**Selected passage**

— BEGIN —

[ovirt-devel] Re: Patch Gating summary + FAQ

22 Sep 2019

      On Fri, 20 Sep 2019 at 08:54, Marcin Sobczyk <msobczyk@redhat.com> wrote:
...
On 9/19/19 4:08 PM, Ehud Yonasi wrote:
Hey everyone,
Following the presentation we did last week [1]
<https://bluejeans.com/s/zAjyX/>, I wanted to summarize the new patch
gating workflow that will be pushed to oVirt soon and will impact all the
developers.
Summary:
The purpose of the new workflow is to verify patches earlier ( shift left
) before they are merged and provide much faster feedback for developers if
their patch fails OST.
1.
Feedback from OST will now be posted directly to Gerrit instead of
   requiring human intervention from the infra team to notify developers
We expect developers to check why their patch is not passing the gate
(OST), debug it, find the root cause and fix it before merging the patch.
1.
Any concerns regarding the stability of OST should be communicated and
   addressed ASAP.
The status today is that if OST fails post-merge gating packages are not
pushed to tested and QE doesn’t get to test them. The change with pre-merge
gating is that patches won’t be merged if OST fails, so if there are any
fragile or flaky tests they should be examined by their maintainers and
fixed, skipped or removed by the maintainers.
1.
FYI, we are not removing the Merge button at this point, so
   maintainers will still be able to merge patches that they believe 100% is
   not breaking the build and failing OST tests.
Please note that merging patches that break OST will cause it to start
failing for all other patches, we urge you to avoid trying to bypass it if
at all possible.
In the following section, I will explain more on Patch Gating, how to
onboard it, etc.
FAQ on oVirt’s Gating System and how to onboard your project on it:
Q. What is Patch Gating?
A. It is triggered pre-merge on patches and running OST as the gate
system tests, unlike today
where we have post-merge OST that runs the patches after the projects are
merged. This means developers get early feedback on their patches if it
is passing OST.
Q. What causes the gating process to start? A. Once a patch is verified,
passed CI and has Code-Review +2 labels, the gating process will be
started. You will receive a message in the patch
Q. How does it report results to my patches?

— END —

**Provided information**
— BEGIN —

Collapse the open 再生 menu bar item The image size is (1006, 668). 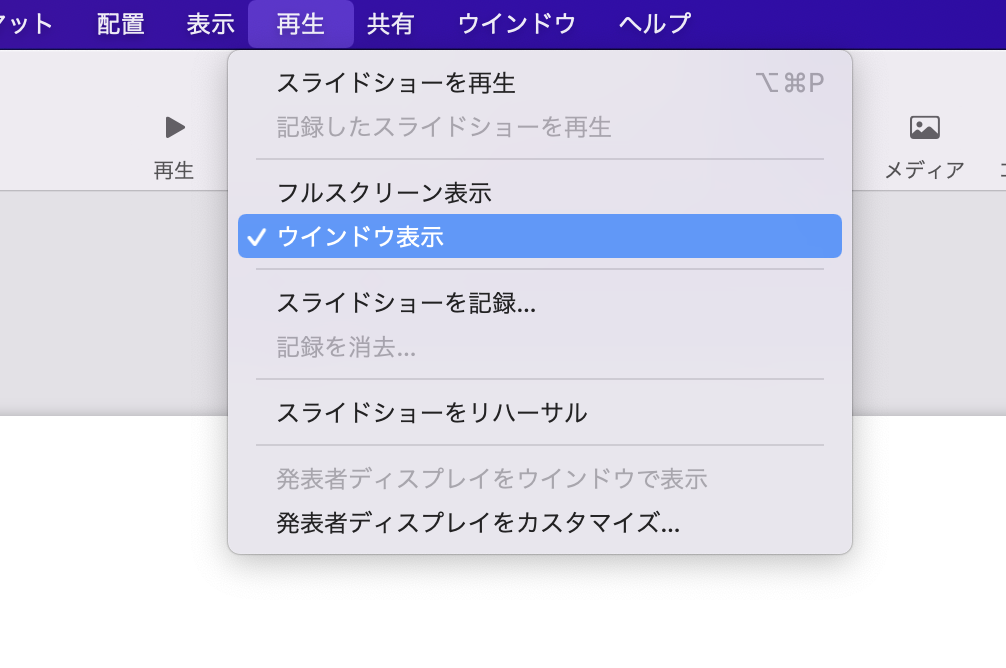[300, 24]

— END —
— BEGIN —

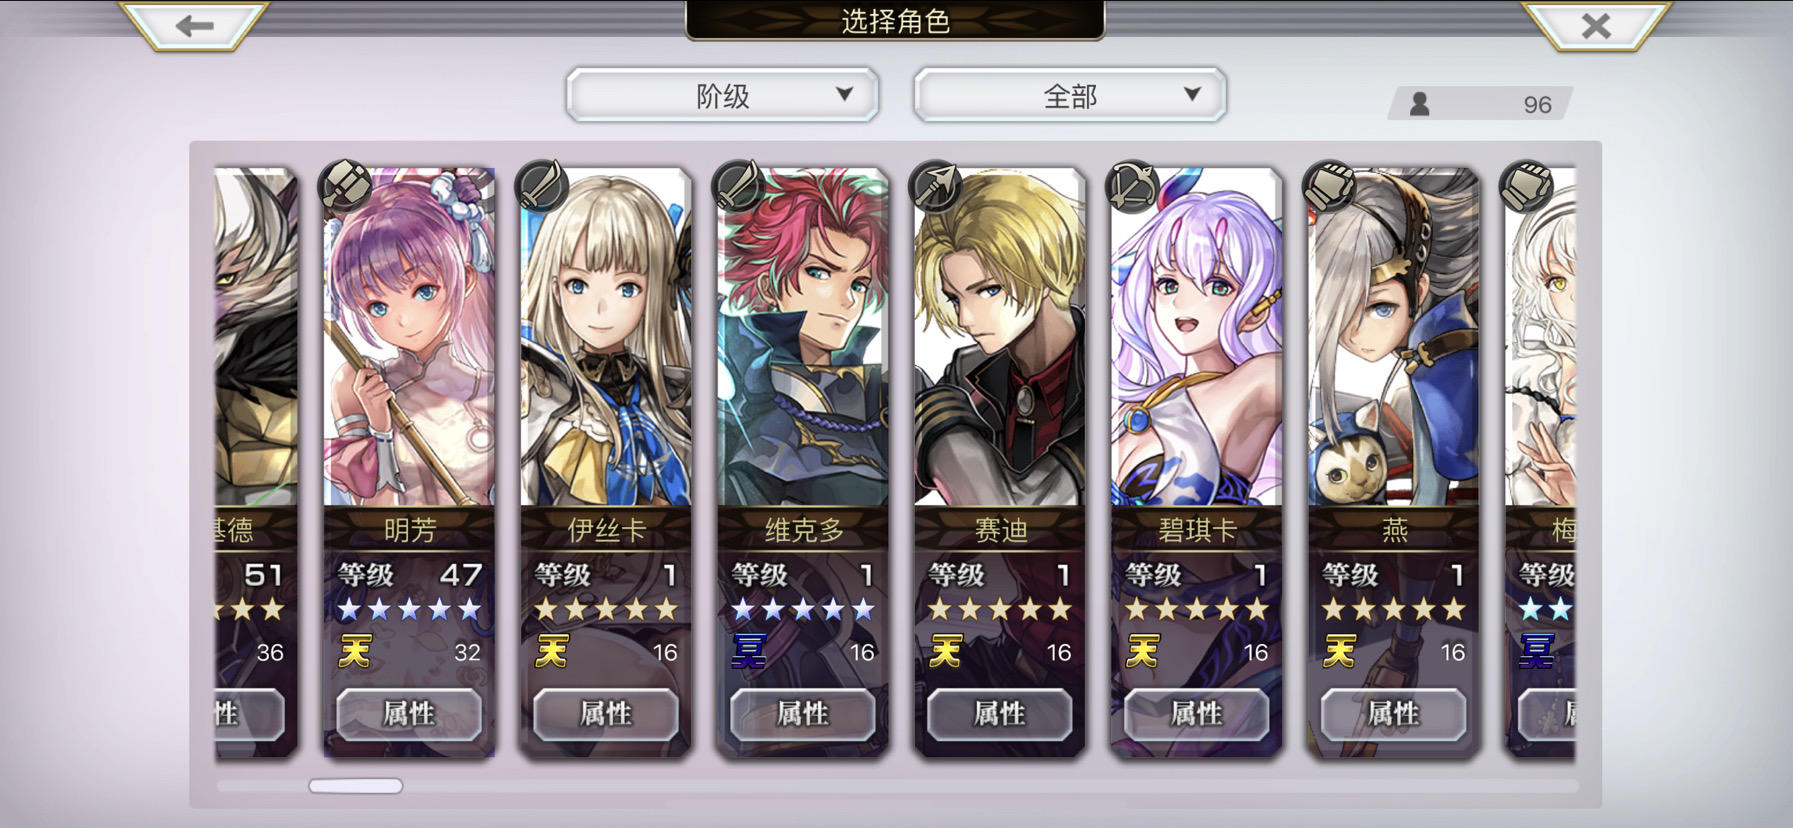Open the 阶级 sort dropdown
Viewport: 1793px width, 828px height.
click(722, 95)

— END —
— BEGIN —

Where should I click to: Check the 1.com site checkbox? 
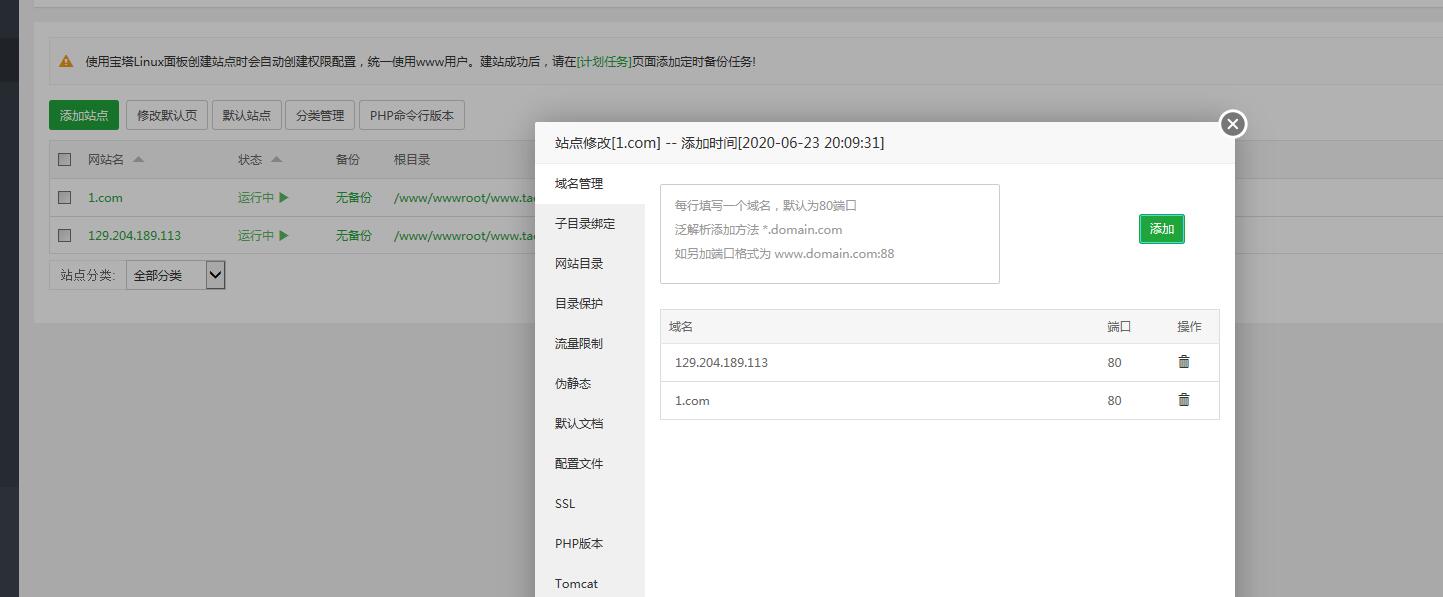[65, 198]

— END —

**List of tasks**
A. List every question that the FAQ in the patch gating summary asks.
B. Write the next part of the patch gating summary, picking up after its final line.
The data plays no part in this work.

**Results by task**
A.
- What is Patch Gating?
- What causes the gating process to start?
- How does it report results to my patches?

B.
A. A comment will be posted in your patch with the job URL failure.
Q. How will my patch get merged?
A. If the patch has passed the gating (OST), Zuul (The new CI system for
patch gating) will merge the patch automatically.
Q. How do I onboard my project?
A.
1.
Open a JIRA ticket or mail to infra-support@ovirt.org
   2.
Creating a file named 'zuul.yaml' under your project root OR
   `zuul.d/zuul.yaml` and fill with the following content:
- project:
templates:
- ost-gated-project
Q. My projects run on STDCI V1, is that ok?
A. No, the patch gating logic runs on STDCI V2 only! meaning that you
will have to shift your project to V2.
If you need help regarding the transition to V2 you can open a JIRA[2]
<https://ovirt-jira.atlassian.net>ticket or mail to
infra-support@ovirt.org
and visit the docs [3]
<https://ovirt-infra-docs.readthedocs.io/en/latest/>.
Q. What if I want to merge the patch regardless of OST results?
A. If you are a maintainer of the project, you can still merge it. we are
not removing the merge button option.
But, merging when failing OST can break your project so merging on
failure is unadvertised.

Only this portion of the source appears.